女は反論しようとした。決まっていることなのに。それも待ち合わせに適した駅近くで、かつ交差点にも書いているほどの橋なのだ。ところが、瞬時に冷静さを取り戻した女は、「もしや」と考えた。もしかしたら別に高橋があって、それを見つけた男がそれを元で言っているのではと。
女が調べると確かに別の川に高橋があった。それは女が思っている高橋よりは、はるかに小さいが、高橋であることは間違いない。女は男がこのことでからんできていることを理解する。
「あ、そういえば」このままでは癪だと思った女は別のことを思い出す。「これなら、あいつも慌てるかも」と、女は思わず口元が緩む。そして男にこうメッセージを送った。「高橋ってモニュメントのことよ」と。それは橋ではない。最近移築された「高橋」と名のついたモニュメントなのだ。

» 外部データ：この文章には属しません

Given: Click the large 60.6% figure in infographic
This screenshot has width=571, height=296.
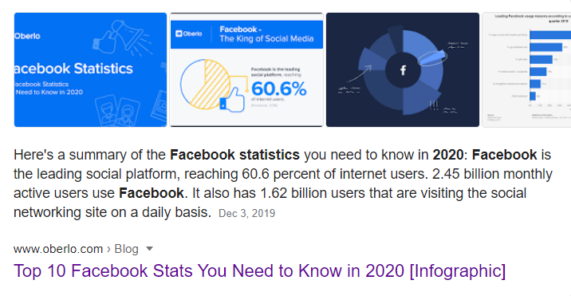Looking at the screenshot, I should coord(278,89).
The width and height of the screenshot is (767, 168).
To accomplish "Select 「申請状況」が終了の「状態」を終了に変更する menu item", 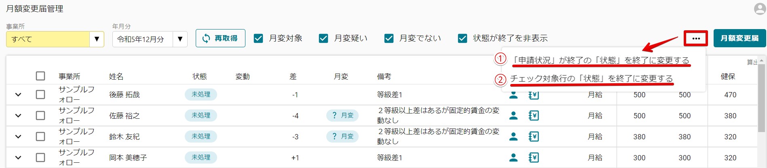I will 600,60.
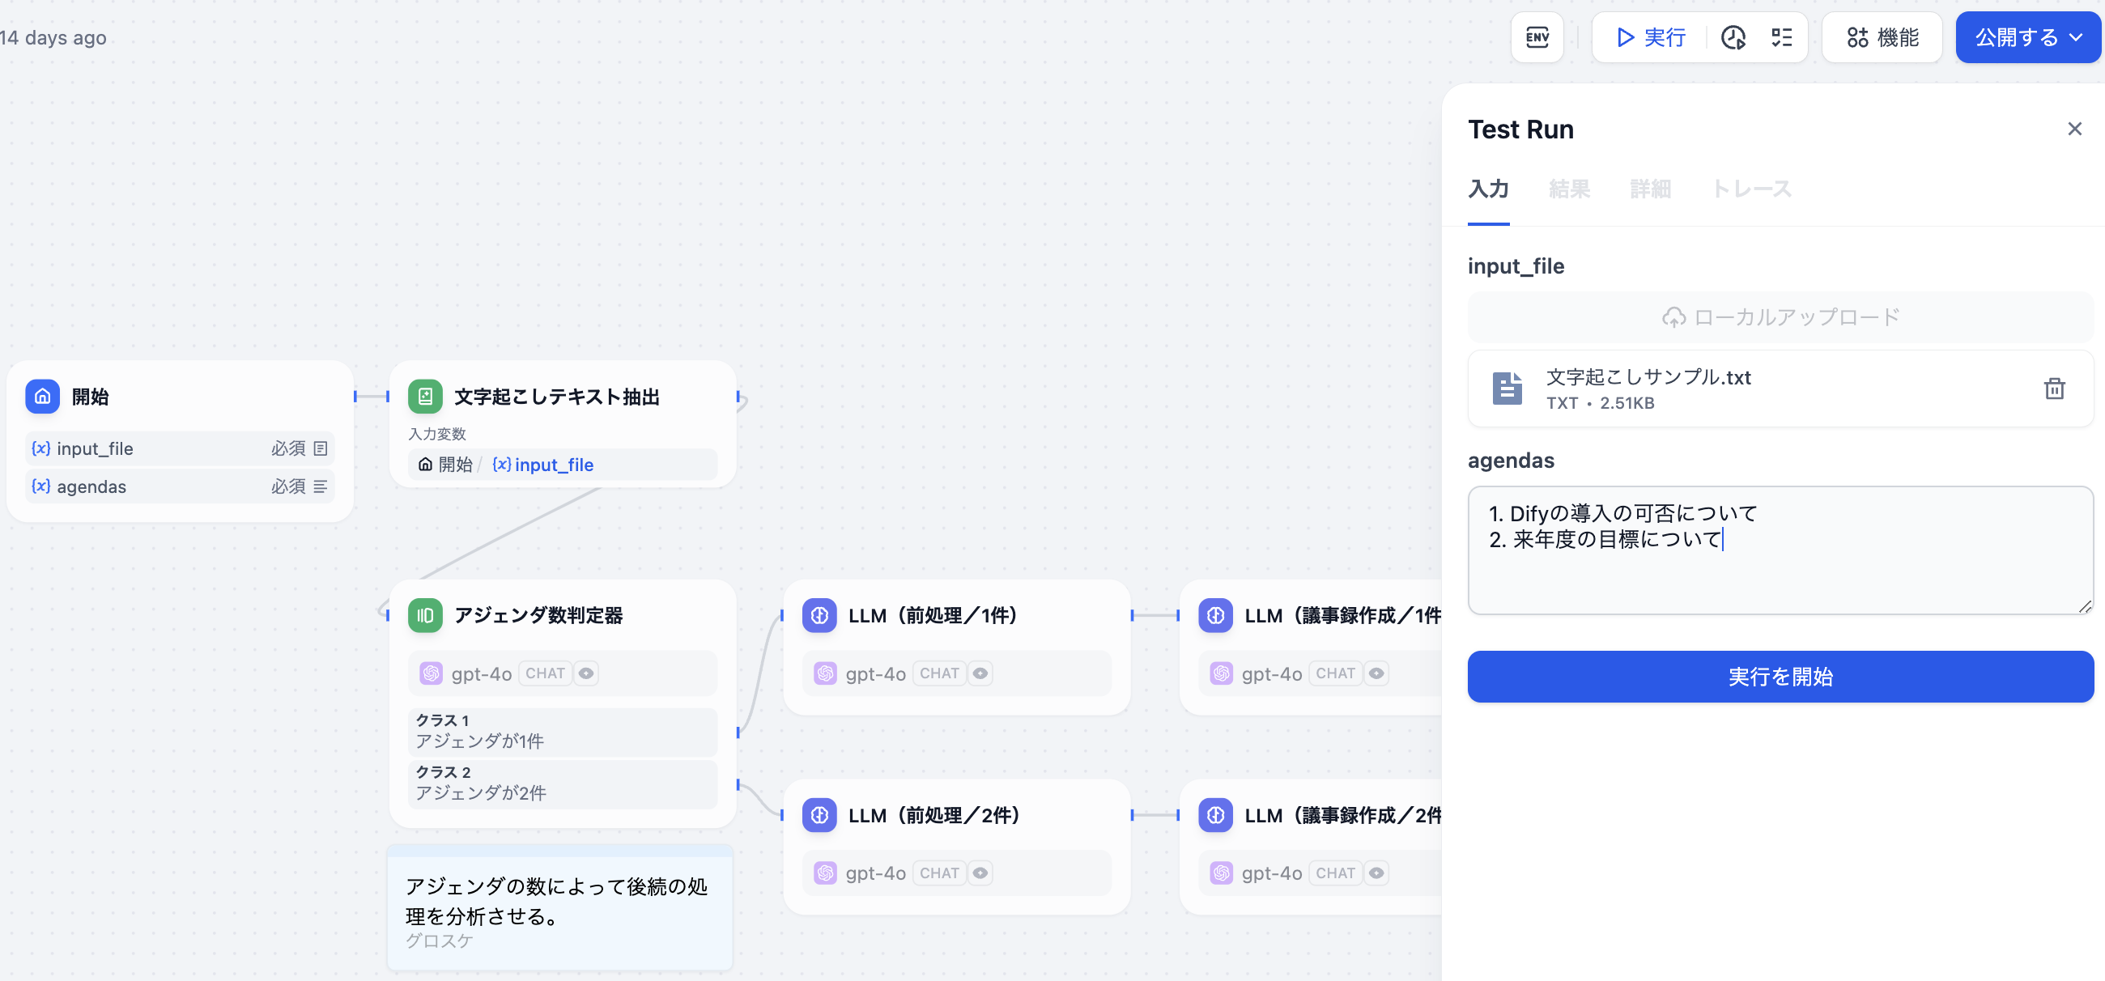Click the 開始 node home icon

pos(42,397)
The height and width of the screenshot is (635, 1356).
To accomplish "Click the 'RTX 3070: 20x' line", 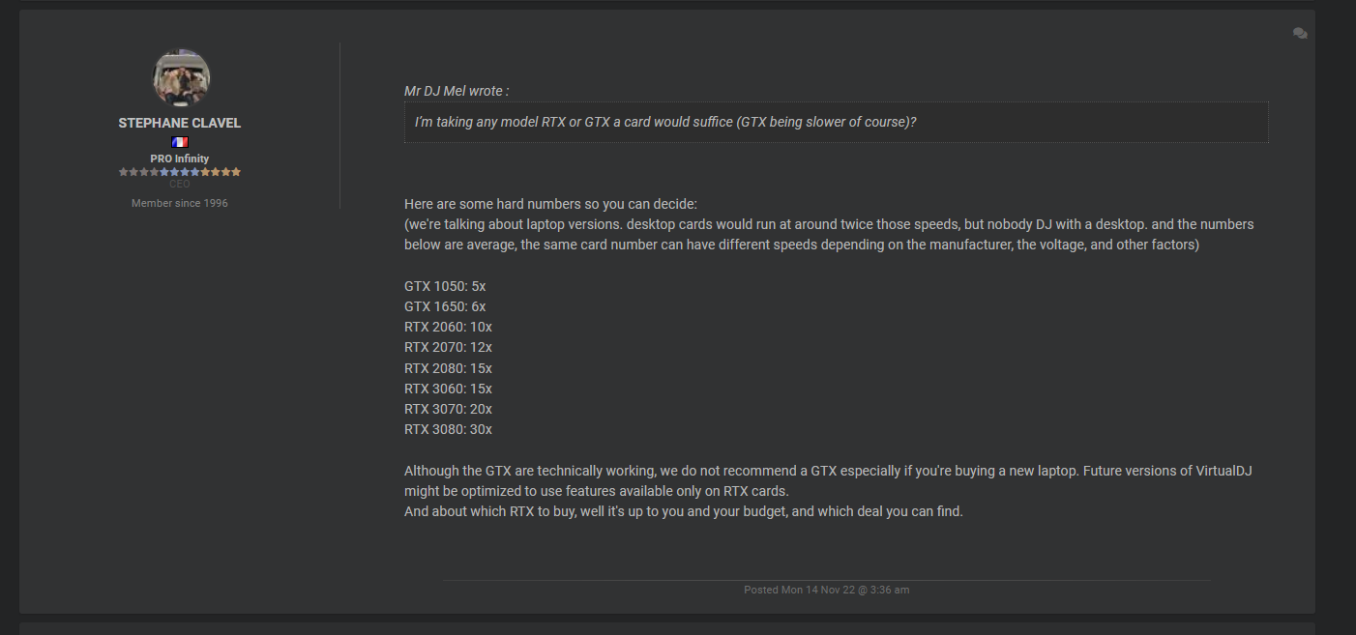I will [448, 409].
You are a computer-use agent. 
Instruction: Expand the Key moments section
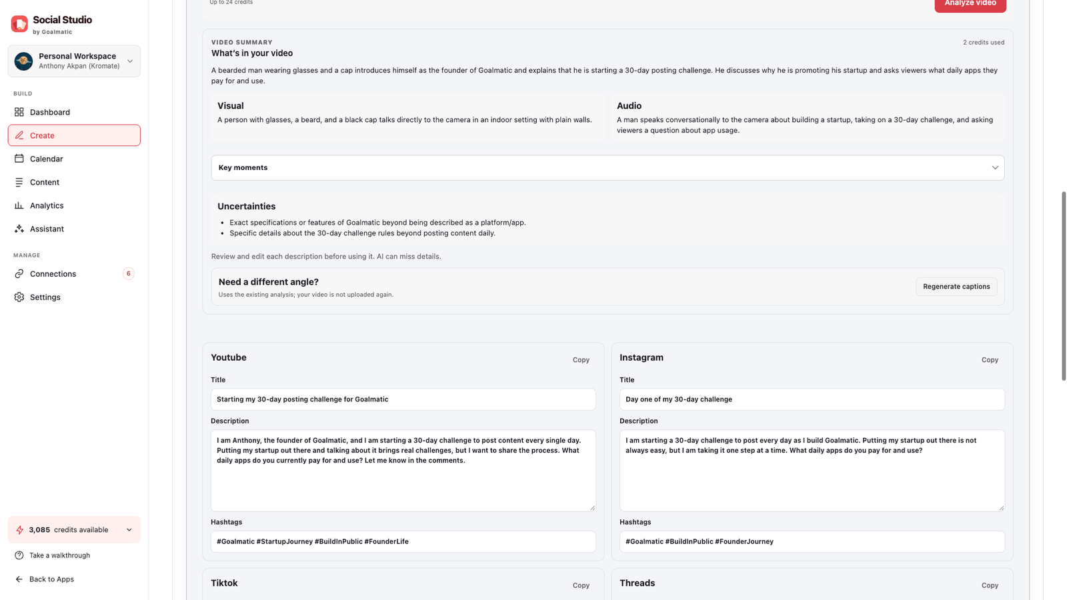[x=608, y=168]
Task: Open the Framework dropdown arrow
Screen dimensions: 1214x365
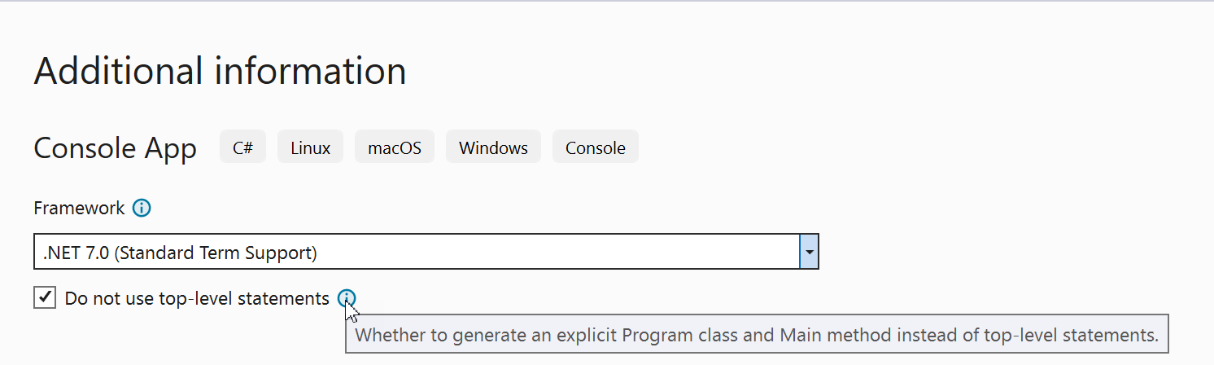Action: click(x=809, y=252)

高橋と 同じ名の橋 至るとこ 数えてみれば どのくらいある
(たかはしと おなじなのはし いたるとこ おしえてみれば どのくらいある)
本日の記事「富田林にある複数の高橋」を参考にしました。
#短歌
#今日の短歌
#小説
#散歩日記
#高橋
#石川
#佐備川
#富田林
#南河内
#奥河内
この記事が気に入ったらサポートをしてみませんか?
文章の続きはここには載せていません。